Afcon row over Bay’s empty seats

PORT ELIZABETH has become embroiled in a national tiff over the city’s failure to fill the Mandela Bay Stadium for the Afcon Cup.

Local Organising Committee chief executive officer Mvuzo Mbebe said at a press conference in Johannesburg yesterday he was concerned at the lack of spectators in Port Elizabeth, despite complimentary tickets and free transport being made available.

"On the issue of Nelson Mandela Bay, this concern is shared by all of us... it’s just that we are surprised by the level of that (fans not coming in numbers to the stadium),” Mbebe said at the press conference.

"More measures are being put in place in an attempt to increase the turnout at Nelson Mandela Bay Stadium,” he said.

However, Bay soccer administrators have hit back, saying that although they had received 1 000 complimentary tickets for each game played in the city, the tickets had only arrived an hour before kick-off, while the teams were warming up.

The continental event has been peppered with controversy in Nelson Mandela Bay.

Last week, The Weekend Post’s sister publication, The Herald reported that people were spotted selling Afcon tickets from "big bags” outside the Nelson Mandela Bay Stadium.

Soccer fans were outraged last week when they were told by some of the outlets that tickets for the Ghana-DR Congo and Mali-Niger games were sold out, only to see on television row upon row of empty seats.

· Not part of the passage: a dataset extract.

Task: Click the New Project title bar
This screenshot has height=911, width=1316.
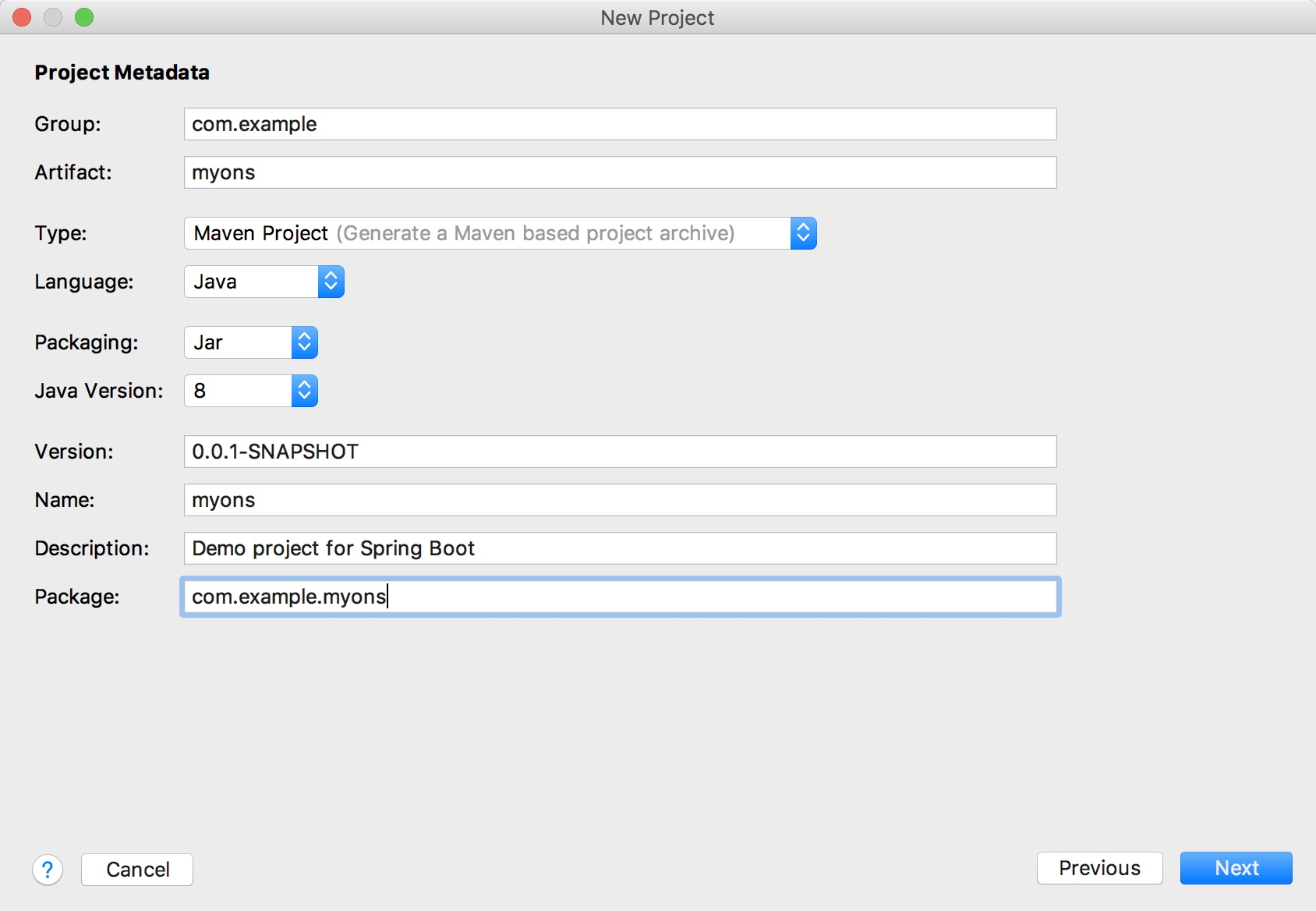Action: tap(657, 17)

And in a letter to The Herald last week, reader Paul Ladds said he had spotted three Safa officials with pockets full of tickets

In the latest dispute, angry Afcon volunteers complained yesterday that they had not been paid the daily R200 stipend they had been promised for attending a training programme last month. They also said they had been promised two complimentary tickets per match, but had only received one. in addition they said they had not received the uniforms they had been promised.

"We are not going to work until our complaints have been listened to,” volunteers Mzingisi Mancani and Ayanda Gola said.

This is a version of an article that appeared in the print edition of the Weekend Post on Saturday, February 2, 2013.